Pakistani girl accused of blasphemy traumatised: activist
ISLAMABAD (Reuters) - A Pakistani Christian girl detained on accusations of defaming Islam was too frightened to speak in a prison where she is being held in solitary confinement for her safety, an activist who said he visited her said on Thursday.
Religious and secular groups worldwide have protested over the arrest last week of Rimsha Masih, accused by Muslim neighbors of burning Islamic religious texts.
The case has put another spotlight on Pakistan's anti-blasphemy law, which rights groups say dangerously discriminates against the conservative Muslim country's tiny minority groups.
Christian activist Xavier William said he visited Masih at a police station where she was first held, and then this week in prison.

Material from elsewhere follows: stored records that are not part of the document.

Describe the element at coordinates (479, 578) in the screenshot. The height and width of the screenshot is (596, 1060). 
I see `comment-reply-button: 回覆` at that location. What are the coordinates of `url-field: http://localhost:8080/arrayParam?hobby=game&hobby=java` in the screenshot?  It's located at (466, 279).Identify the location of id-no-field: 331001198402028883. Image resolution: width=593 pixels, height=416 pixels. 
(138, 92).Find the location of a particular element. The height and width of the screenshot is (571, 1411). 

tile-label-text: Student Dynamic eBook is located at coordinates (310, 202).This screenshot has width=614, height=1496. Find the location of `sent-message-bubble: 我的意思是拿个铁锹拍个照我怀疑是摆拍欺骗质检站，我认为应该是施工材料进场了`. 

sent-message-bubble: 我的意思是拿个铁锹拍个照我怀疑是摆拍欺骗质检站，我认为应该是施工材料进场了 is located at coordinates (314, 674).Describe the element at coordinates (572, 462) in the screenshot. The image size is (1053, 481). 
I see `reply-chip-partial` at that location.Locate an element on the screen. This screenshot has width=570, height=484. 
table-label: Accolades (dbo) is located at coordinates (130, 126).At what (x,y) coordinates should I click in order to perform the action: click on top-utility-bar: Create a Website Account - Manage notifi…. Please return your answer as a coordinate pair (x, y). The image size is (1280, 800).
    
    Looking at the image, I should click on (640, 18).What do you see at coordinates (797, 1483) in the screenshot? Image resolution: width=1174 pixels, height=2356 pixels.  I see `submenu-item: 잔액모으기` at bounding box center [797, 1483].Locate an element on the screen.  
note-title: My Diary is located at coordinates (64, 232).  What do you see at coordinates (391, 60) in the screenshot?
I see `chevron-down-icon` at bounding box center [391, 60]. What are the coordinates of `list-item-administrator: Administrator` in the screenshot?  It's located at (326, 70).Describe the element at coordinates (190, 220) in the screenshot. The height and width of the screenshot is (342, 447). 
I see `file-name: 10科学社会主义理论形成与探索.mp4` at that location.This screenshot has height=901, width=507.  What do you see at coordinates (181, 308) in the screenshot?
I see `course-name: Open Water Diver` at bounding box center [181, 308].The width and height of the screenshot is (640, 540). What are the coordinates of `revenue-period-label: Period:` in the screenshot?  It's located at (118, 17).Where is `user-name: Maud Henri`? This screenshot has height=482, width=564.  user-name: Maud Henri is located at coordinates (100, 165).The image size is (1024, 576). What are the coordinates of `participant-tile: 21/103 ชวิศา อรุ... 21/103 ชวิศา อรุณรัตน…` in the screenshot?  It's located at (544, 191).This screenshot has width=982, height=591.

"She was frightened and traumatised," William told Reuters.
"She was assaulted and in very bad shape. She had bruises on her face and on her hands," he added, referring to an attack by a mob in her village on the edge of Islamabad after she was accused of blasphemy.
Under the blasphemy law, anyone who speaks ill of Islam and the Prophet Mohammad commits a crime and faces the death penalty, but activists say vague terminology has led to its misuse.
Convictions are common, although the death sentence has never been carried out. Most convictions are thrown out on appeal, but mobs have killed many people accused of blasphemy.
There have been conflicting reports on Masih's age and her mental state. Some media have said she is 11 and suffers from Down's Syndrome. Masih's lawyer, Tahir Naveed Chaudhry, said her family had informed him she was mentally ill.
One police official said she was 16 and mentally sound. William said he could not confirm she had a mental illness. Masih's family told William she was 14, he said.
CHRISTIANS FLEE GIRL'S VILLAGE
Masih's arrest triggered an exodus of several hundred Christians from her poor village after mosques reported over their loudspeakers what the girl was alleged to have done. Emotions were running high.
A neighbor named Tasleem said her daughter saw Masih throwing away trash that included the burned religious material.
"If Christians burn our Koran, we will burn them," she told Reuters.
Other Muslims were more conciliatory.
"We protected the rest of the Christians," said Masih's landlord, Malik Amjad Mohammad. "People here support them."
Christians, who make up four percent of Pakistan's population of 180 million, have been especially concerned about the blasphemy law, saying it offers them no protection.
Convictions hinge on witness testimony and are often linked to vendettas, they complain.
In 2009, 40 houses and a church were set ablaze by a mob of 1,000 Muslims in the town of Gojra, in Punjab province. At least seven Christians were burned to death. The attacks were triggered by reports of the desecration of the Koran.
Two Christian brothers accused of writing a blasphemous letter against the Prophet Mohammad were gunned down outside a court in the eastern city of Faisalabad in July of 2010.
President Asif Ali Zardari has told officials to produce a report on the girl's arrest, which has brought protests from Amnesty International, British-based Christian group Barnabas Fund, and others.
Masih is due to appear in court in the next 10 days. She could be formally charged with blasphemy. She is being held in solitary confinement for her safety, said William.
"She would not make eye contact. She did not say anything. She did not answer back," he said.